◆ What this task involves: Rewrite the items below as a Markdown table with the columns "No." and "Text," one row per line, skipping blank lines. Leave the pictures out.

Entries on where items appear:
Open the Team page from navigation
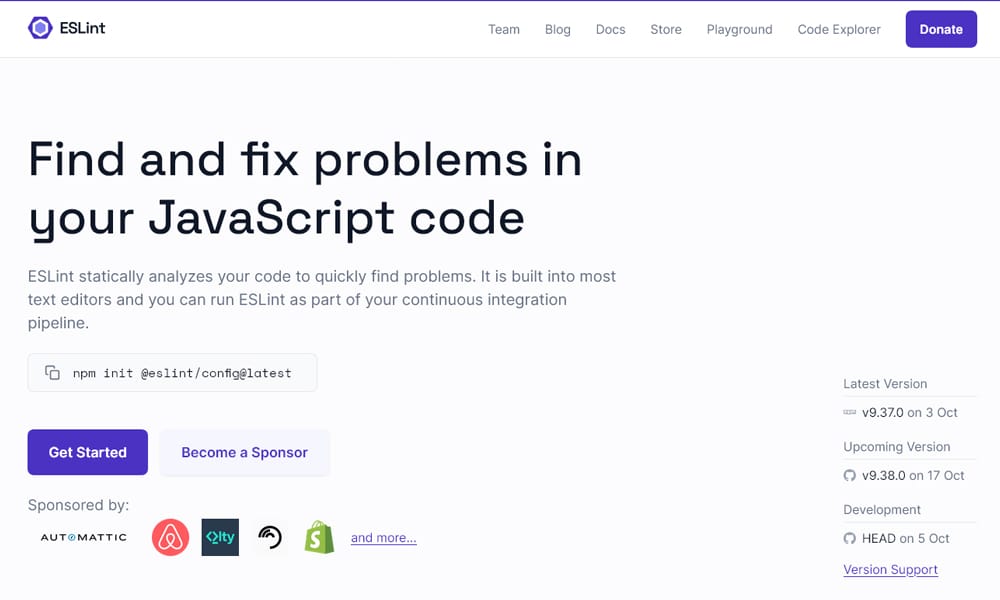 pyautogui.click(x=504, y=29)
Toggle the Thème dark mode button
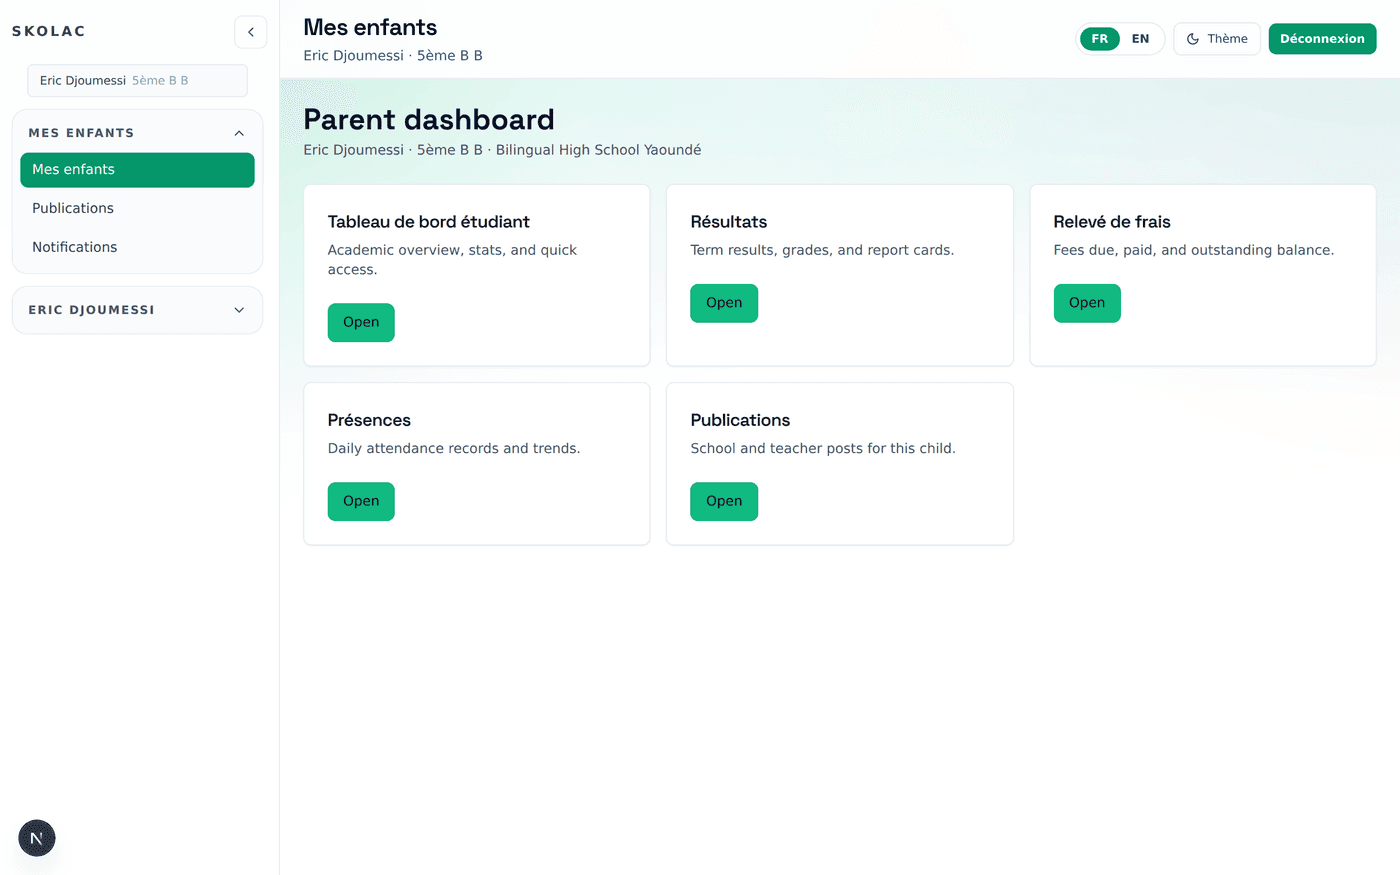 1217,39
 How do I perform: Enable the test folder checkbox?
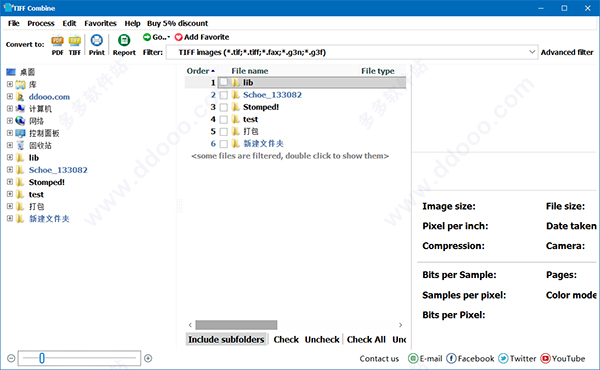pyautogui.click(x=224, y=119)
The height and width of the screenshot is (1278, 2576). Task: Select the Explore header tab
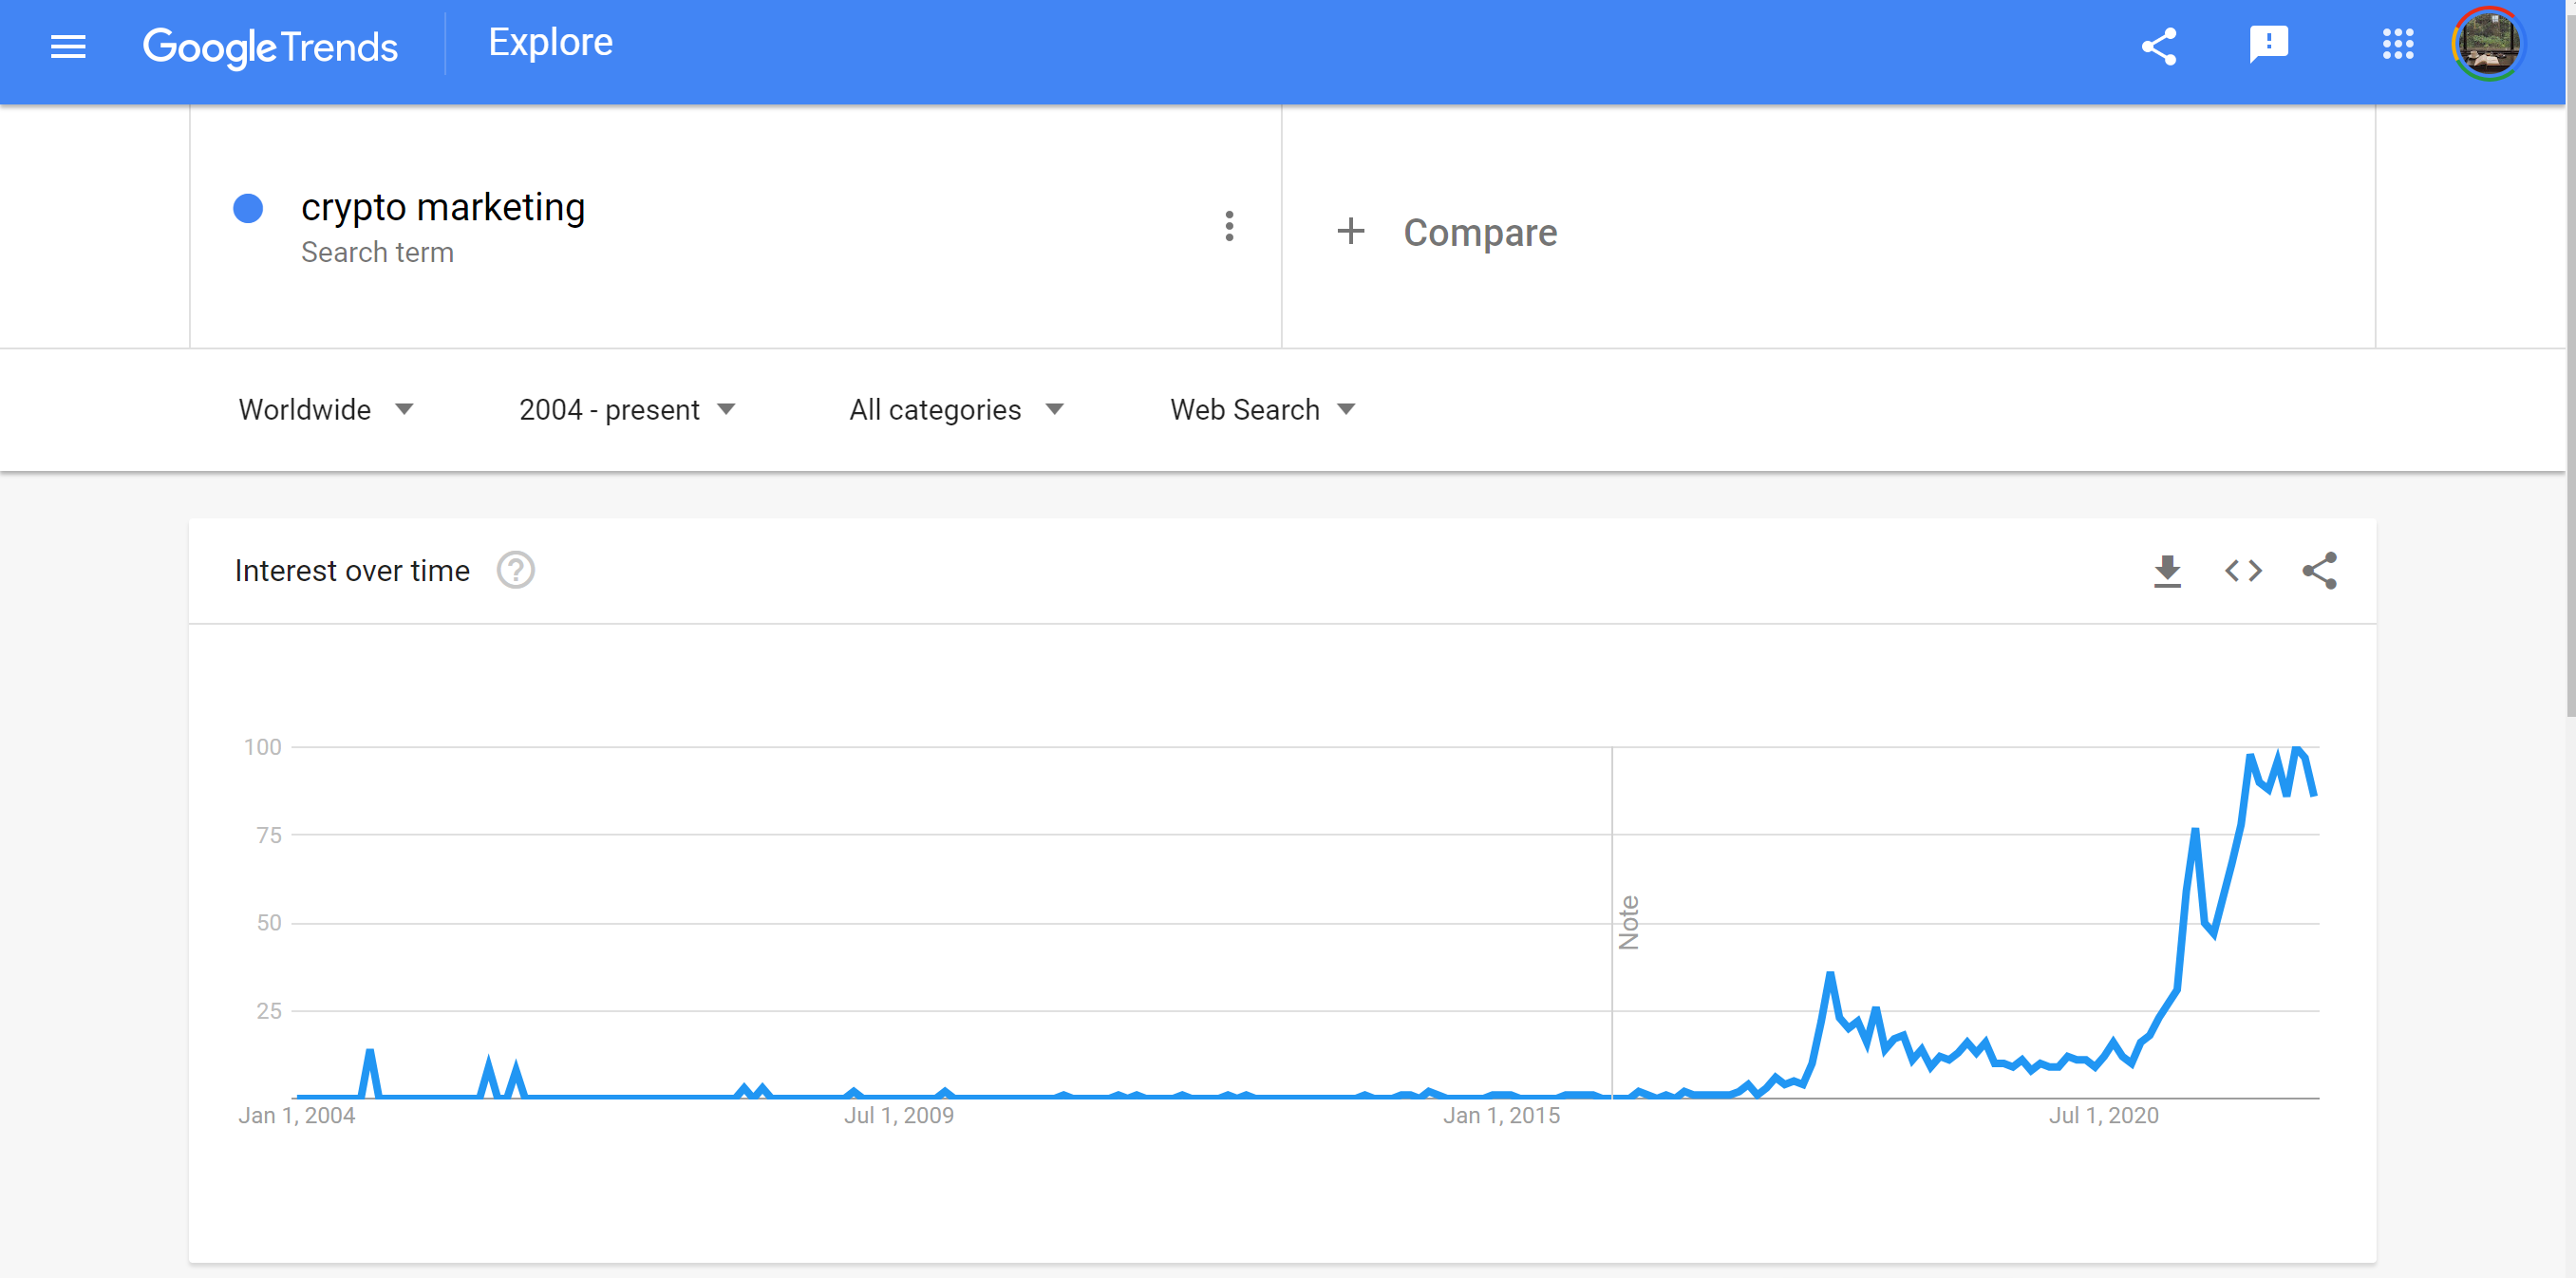click(x=550, y=42)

◆ Completed exercise:
| No. | Text |
|---|---|
| 1 | Open the Team page from navigation |
| 2 |  pyautogui.click(x=504, y=29) |
| 3 | Toggle the Thème dark mode button |
| 4 |  1217,39 |
| 5 |  How do I perform: Enable the test folder checkbox? |
| 6 | pyautogui.click(x=224, y=119) |
| 7 | The height and width of the screenshot is (1278, 2576). Task: Select the Explore header tab |
| 8 | click(x=550, y=42) |